§ **Input**
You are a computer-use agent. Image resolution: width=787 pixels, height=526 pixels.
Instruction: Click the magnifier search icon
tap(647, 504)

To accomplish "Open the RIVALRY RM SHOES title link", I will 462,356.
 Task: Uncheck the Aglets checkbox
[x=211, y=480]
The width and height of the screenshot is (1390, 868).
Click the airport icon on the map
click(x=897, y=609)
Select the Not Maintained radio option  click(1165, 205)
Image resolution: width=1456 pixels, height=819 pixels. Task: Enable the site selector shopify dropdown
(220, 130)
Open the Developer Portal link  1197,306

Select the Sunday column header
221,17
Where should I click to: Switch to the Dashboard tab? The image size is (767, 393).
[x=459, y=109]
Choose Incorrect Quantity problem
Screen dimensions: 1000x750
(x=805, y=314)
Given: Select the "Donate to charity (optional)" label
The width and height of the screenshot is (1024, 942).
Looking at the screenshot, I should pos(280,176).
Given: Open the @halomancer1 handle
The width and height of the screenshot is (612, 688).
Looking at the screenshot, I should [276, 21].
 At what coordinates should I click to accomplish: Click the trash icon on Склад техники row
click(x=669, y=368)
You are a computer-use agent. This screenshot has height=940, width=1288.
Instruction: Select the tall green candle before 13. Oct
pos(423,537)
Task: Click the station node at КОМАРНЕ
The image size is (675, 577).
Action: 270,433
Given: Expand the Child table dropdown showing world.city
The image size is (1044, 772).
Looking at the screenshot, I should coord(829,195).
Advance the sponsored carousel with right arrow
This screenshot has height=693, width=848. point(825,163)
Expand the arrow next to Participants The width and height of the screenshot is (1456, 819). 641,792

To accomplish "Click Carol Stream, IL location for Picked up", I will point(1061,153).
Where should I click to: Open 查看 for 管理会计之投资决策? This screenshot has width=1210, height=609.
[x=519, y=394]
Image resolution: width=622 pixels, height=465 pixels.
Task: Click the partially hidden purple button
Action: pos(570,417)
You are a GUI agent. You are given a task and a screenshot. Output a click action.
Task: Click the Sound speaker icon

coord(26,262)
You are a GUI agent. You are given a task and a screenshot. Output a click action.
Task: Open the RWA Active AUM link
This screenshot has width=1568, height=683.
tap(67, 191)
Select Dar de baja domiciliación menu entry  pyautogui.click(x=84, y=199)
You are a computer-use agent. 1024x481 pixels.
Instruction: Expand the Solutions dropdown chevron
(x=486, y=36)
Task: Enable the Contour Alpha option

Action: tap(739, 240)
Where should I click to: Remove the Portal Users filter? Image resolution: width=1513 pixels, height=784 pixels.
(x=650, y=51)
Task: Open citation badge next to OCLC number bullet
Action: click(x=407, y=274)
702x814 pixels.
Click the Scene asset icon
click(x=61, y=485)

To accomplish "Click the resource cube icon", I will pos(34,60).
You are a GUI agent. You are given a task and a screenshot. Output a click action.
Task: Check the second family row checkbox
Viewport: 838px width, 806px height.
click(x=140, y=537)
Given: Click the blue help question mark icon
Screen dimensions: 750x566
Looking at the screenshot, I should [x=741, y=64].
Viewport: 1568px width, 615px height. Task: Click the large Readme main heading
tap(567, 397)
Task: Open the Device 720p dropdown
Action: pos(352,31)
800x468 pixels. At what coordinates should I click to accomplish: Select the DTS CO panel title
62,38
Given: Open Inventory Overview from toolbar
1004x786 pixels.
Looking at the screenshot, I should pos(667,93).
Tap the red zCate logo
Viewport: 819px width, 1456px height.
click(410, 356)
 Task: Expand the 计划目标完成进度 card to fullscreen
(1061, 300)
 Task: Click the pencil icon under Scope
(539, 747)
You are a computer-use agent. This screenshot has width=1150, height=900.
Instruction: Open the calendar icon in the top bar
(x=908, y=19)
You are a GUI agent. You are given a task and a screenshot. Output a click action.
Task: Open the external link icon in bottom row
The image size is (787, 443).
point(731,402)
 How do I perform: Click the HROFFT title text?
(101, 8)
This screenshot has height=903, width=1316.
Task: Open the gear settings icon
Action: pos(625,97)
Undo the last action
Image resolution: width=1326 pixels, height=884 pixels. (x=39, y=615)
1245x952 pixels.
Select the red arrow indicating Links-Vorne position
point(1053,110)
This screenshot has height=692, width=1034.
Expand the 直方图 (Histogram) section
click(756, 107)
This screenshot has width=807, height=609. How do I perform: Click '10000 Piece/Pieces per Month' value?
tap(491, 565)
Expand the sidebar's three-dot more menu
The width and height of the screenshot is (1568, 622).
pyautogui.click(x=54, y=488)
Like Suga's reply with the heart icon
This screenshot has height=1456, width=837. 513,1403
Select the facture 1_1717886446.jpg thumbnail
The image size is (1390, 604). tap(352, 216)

§ **Requirement**
Line by line, the listing above is to be transcribed exactly.

§ **Written answer**
You are a computer-use agent. Image resolution: width=787 pixels, height=526 pixels.
Instruction: Click the magnifier search icon
tap(647, 504)

To accomplish "Open the RIVALRY RM SHOES title link", I will 462,356.
 Task: Uncheck the Aglets checkbox
[x=211, y=480]
The width and height of the screenshot is (1390, 868).
Click the airport icon on the map
click(x=897, y=609)
Select the Not Maintained radio option  click(1165, 205)
Image resolution: width=1456 pixels, height=819 pixels. Task: Enable the site selector shopify dropdown
(220, 130)
Open the Developer Portal link  1197,306

Select the Sunday column header
221,17
Where should I click to: Switch to the Dashboard tab? The image size is (767, 393).
[x=459, y=109]
Choose Incorrect Quantity problem
Screen dimensions: 1000x750
(x=805, y=314)
Given: Select the "Donate to charity (optional)" label
The width and height of the screenshot is (1024, 942).
Looking at the screenshot, I should pos(280,176).
Given: Open the @halomancer1 handle
The width and height of the screenshot is (612, 688).
Looking at the screenshot, I should [276, 21].
 At what coordinates should I click to accomplish: Click the trash icon on Склад техники row
click(x=669, y=368)
You are a computer-use agent. This screenshot has height=940, width=1288.
Instruction: Select the tall green candle before 13. Oct
pos(423,537)
Task: Click the station node at КОМАРНЕ
The image size is (675, 577).
Action: 270,433
Given: Expand the Child table dropdown showing world.city
The image size is (1044, 772).
Looking at the screenshot, I should coord(829,195).
Advance the sponsored carousel with right arrow
This screenshot has height=693, width=848. point(825,163)
Expand the arrow next to Participants The width and height of the screenshot is (1456, 819). 641,792

To accomplish "Click Carol Stream, IL location for Picked up", I will point(1061,153).
Where should I click to: Open 查看 for 管理会计之投资决策? This screenshot has width=1210, height=609.
[x=519, y=394]
Image resolution: width=622 pixels, height=465 pixels.
Task: Click the partially hidden purple button
Action: pos(570,417)
You are a GUI agent. You are given a task and a screenshot. Output a click action.
Task: Click the Sound speaker icon

coord(26,262)
You are a GUI agent. You are given a task and a screenshot. Output a click action.
Task: Open the RWA Active AUM link
This screenshot has width=1568, height=683.
tap(67, 191)
Select Dar de baja domiciliación menu entry  pyautogui.click(x=84, y=199)
You are a computer-use agent. 1024x481 pixels.
Instruction: Expand the Solutions dropdown chevron
(x=486, y=36)
Task: Enable the Contour Alpha option

Action: tap(739, 240)
Where should I click to: Remove the Portal Users filter? Image resolution: width=1513 pixels, height=784 pixels.
(x=650, y=51)
Task: Open citation badge next to OCLC number bullet
Action: click(x=407, y=274)
702x814 pixels.
Click the Scene asset icon
click(x=61, y=485)

To accomplish "Click the resource cube icon", I will pos(34,60).
You are a GUI agent. You are given a task and a screenshot. Output a click action.
Task: Check the second family row checkbox
Viewport: 838px width, 806px height.
click(x=140, y=537)
Given: Click the blue help question mark icon
Screen dimensions: 750x566
Looking at the screenshot, I should [x=741, y=64].
Viewport: 1568px width, 615px height. Task: Click the large Readme main heading
tap(567, 397)
Task: Open the Device 720p dropdown
Action: pos(352,31)
800x468 pixels. At what coordinates should I click to accomplish: Select the DTS CO panel title
62,38
Given: Open Inventory Overview from toolbar
1004x786 pixels.
Looking at the screenshot, I should pos(667,93).
Tap the red zCate logo
Viewport: 819px width, 1456px height.
click(410, 356)
 Task: Expand the 计划目标完成进度 card to fullscreen
(1061, 300)
 Task: Click the pencil icon under Scope
(539, 747)
You are a computer-use agent. This screenshot has width=1150, height=900.
Instruction: Open the calendar icon in the top bar
(x=908, y=19)
You are a GUI agent. You are given a task and a screenshot. Output a click action.
Task: Open the external link icon in bottom row
The image size is (787, 443).
point(731,402)
 How do I perform: Click the HROFFT title text?
(101, 8)
This screenshot has height=903, width=1316.
Task: Open the gear settings icon
Action: pos(625,97)
Undo the last action
Image resolution: width=1326 pixels, height=884 pixels. (x=39, y=615)
1245x952 pixels.
Select the red arrow indicating Links-Vorne position
point(1053,110)
This screenshot has height=692, width=1034.
Expand the 直方图 (Histogram) section
click(756, 107)
This screenshot has width=807, height=609. How do I perform: Click '10000 Piece/Pieces per Month' value?
tap(491, 565)
Expand the sidebar's three-dot more menu
The width and height of the screenshot is (1568, 622).
pyautogui.click(x=54, y=488)
Like Suga's reply with the heart icon
This screenshot has height=1456, width=837. 513,1403
Select the facture 1_1717886446.jpg thumbnail
The image size is (1390, 604). tap(352, 216)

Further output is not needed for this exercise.